# Premature Optimization
> [!quote] [[Donald Knuth]]
> The real problem is that programmers have spent far too much time worrying about efficiency in the wrong places and at the wrong times; ==premature optimization is the root of all evil== (or at least most of it) in programming.
> \- Donald Knuth, [[The Art of Computer Programming]]
^7261c9
## [[Data-oriented programming]]
# [[Asymptotic Behavior]]
Asymptotic behavior and the big-O notations don't matter as much.
Don't get me wrong. This is still fundamental computer science that everyone should know. The difference between $\mathcal{O}(1), \mathcal{O}(log\ n), \mathcal{O}(n), \mathcal{O}(n\ log\ n)$ are real.
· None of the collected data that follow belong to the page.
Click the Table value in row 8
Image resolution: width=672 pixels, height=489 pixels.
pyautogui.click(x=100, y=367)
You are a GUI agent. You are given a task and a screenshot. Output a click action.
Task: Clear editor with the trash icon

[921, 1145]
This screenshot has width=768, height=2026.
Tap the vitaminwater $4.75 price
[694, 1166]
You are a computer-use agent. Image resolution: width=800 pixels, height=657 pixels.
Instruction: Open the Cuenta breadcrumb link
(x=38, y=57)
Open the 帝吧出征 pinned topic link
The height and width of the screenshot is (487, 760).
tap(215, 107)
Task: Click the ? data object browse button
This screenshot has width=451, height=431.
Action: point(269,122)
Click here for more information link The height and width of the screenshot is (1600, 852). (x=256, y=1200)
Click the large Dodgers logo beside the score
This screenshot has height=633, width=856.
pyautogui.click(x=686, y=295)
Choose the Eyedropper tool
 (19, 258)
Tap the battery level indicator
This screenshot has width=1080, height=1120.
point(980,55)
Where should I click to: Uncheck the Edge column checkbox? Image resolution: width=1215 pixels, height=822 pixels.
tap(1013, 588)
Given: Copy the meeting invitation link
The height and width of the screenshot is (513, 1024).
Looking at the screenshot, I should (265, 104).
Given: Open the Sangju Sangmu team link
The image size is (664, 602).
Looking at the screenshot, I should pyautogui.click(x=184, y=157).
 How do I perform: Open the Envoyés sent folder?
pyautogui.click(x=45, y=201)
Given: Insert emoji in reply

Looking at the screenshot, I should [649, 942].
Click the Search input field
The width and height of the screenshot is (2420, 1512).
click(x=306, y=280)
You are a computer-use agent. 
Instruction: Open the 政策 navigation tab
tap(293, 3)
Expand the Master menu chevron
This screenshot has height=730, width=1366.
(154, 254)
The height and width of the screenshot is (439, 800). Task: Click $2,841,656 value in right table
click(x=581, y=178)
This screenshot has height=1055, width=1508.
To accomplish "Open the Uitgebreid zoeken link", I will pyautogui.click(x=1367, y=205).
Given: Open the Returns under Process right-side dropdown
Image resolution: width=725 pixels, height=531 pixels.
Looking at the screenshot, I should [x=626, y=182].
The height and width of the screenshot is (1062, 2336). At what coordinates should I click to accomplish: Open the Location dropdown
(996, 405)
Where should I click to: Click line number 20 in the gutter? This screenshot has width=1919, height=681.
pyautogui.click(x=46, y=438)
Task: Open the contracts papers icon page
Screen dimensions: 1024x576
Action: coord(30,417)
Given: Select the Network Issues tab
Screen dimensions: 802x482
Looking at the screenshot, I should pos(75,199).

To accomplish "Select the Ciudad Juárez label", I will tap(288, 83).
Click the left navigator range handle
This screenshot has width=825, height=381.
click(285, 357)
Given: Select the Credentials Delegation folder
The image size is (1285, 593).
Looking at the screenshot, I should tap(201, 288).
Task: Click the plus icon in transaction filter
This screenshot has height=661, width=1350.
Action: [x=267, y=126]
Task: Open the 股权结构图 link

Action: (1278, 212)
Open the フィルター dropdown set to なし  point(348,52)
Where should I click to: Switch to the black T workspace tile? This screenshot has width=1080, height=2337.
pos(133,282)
However:
- Well-established data structures and algorithms offer the practically near-optimal asymptotic behaviors.
- The overhead associated with obscure data structures make them impractical.
- Example: hashmaps are ubiquitous, but as far as disk storage is concerned, sorted storage (B-Trees, LSM-trees) are king as they offer better behavior, even though they are suboptimal data structure even when ordering is not needed.
- Beyond the single machine use cases, various parallel computing constructs need to be used. These further limit the performance.
# [Amdahl's Law](https://en.wikipedia.org/wiki/Amdahl%27s_law)
> [!quote]
> The overall performance improvement gained by optimizing a single part of a system is limited by the fraction of time that the improved part is actually used.
This one isn't just an adage but an actual mathematical formulation.
# My Adage
> [!quote]
> #adage on performance
> Software performance and optimization doesn't matter, until it does. When it does, it matters *hard*.
# In praise of high performance software
- see: [[Rust or Go or Zig based developer tools]]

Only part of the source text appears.